Yesterday, we introduced Psalm 41, where David is in one breath repenting of his sinful behavior to the Lord and in the next, sighing over persecution by his enemies, many of whom are supposed to be friends. And the question we left with is: did his "foes" know? Did they know he repented?
The question is really this: does it change your opinion of a person, friend or foe, if you know they have humbled themselves before God and cried out in grief over their own sin? Does it change the way you interact with them if you know that they're trying?
Would David's friends have still been friends if they knew the real anguish with which he cried out to God?
This is important because we're talking here about a man like David - a very well-known figure in Israel. Everyone knew David's story, or at least, they thought they did. He was such a public figure that everyone had an opinion of him and, at the very least, they knew that God's hand was on him. (Or, they should have.)
What they didn't know was what David did in secret. What they didn't know is what happened when he fell on his knees. What they didn't know was how earnestly he was working to get things right. What they didn't know was how it grieved his own heart when he sinned. What they didn't know, apparently, was that when he knew he had done wrong, he ran to God and threw himself on mercy.
Would it have changed things if they knew?
We spend so much of our lives having an opinion on others. We spend so much of our time judging what we think must be true of someone based on what we see. But do we ever consider the things that we don't see?
Do we consider what a man does when he is alone on his knees, just him and God? Do we consider how his own heart is torn by his sin? Do we stop to think that this thing that we want to keep drilling him into the ground for might be something from which he has already repented?
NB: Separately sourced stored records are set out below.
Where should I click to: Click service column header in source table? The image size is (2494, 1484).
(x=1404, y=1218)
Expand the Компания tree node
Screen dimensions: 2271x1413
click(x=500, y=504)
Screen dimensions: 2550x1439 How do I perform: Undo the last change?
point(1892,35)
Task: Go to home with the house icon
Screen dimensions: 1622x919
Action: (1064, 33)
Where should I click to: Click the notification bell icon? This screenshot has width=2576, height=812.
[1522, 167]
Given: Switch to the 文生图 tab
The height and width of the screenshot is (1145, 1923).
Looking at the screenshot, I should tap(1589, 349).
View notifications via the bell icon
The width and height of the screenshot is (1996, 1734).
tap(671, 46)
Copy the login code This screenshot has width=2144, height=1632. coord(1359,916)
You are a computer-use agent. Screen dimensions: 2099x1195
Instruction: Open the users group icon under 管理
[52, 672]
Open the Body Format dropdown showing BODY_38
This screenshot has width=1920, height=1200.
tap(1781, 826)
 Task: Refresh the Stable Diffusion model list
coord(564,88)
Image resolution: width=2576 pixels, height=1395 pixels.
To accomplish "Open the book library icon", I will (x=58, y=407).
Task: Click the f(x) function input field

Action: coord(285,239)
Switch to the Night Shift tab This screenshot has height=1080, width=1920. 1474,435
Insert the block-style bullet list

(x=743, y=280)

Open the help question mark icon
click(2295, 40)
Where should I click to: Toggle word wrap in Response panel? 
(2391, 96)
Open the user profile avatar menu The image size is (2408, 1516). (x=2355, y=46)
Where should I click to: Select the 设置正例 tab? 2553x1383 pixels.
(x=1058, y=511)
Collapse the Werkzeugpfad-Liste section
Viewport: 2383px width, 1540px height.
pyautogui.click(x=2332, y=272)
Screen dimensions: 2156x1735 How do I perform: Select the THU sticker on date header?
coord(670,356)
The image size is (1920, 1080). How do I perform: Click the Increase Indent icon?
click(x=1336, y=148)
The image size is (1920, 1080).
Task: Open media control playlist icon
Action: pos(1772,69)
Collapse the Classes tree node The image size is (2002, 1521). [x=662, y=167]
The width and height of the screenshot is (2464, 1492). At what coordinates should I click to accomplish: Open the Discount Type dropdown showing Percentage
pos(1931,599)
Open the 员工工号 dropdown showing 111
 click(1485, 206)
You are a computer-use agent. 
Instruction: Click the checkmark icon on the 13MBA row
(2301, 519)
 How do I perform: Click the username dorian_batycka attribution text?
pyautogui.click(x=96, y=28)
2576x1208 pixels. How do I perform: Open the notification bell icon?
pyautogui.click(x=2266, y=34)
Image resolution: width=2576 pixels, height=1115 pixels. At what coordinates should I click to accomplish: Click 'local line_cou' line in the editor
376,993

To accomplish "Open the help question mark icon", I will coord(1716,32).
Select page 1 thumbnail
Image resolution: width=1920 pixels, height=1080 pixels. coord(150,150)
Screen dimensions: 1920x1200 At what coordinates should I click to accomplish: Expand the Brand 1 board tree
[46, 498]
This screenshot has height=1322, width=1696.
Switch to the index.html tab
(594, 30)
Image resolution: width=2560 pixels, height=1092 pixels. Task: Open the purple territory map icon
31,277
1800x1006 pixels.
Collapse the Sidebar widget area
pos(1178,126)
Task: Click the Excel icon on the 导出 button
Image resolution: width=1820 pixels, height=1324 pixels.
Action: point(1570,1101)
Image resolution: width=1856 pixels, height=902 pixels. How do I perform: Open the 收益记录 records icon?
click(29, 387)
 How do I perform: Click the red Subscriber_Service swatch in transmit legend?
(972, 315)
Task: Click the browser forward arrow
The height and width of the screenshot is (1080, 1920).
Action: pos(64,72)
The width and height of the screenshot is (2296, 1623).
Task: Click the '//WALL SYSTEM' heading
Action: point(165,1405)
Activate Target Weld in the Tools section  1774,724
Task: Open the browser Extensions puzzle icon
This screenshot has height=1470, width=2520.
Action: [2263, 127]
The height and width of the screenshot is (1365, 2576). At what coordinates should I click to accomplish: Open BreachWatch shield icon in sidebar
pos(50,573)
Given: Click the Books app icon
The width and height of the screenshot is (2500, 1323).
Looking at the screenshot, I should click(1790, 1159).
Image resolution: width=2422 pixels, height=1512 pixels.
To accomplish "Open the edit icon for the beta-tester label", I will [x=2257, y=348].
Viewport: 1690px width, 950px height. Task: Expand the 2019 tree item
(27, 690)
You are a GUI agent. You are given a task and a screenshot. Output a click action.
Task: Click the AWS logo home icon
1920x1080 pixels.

Something for which he has already turned to God?
None of us wants to be friends with a "sinner." It's a whole lot easier to be a foe. It's a whole lot easier to stand up in our self-righteousness and declare that this is not the kind of man that we want to be around, to drag his name through the mud in an effort to boost our own, and to say that he's just not who we thought he was and that we just can't associate ourselves with this kind of man.
But can you be friends with a repentant man? Do you want to be friends with a repentant man? Isn't he the kind of influence you both want and need in your life?
Would it change you in verse 5 if you knew what happened in verse 4?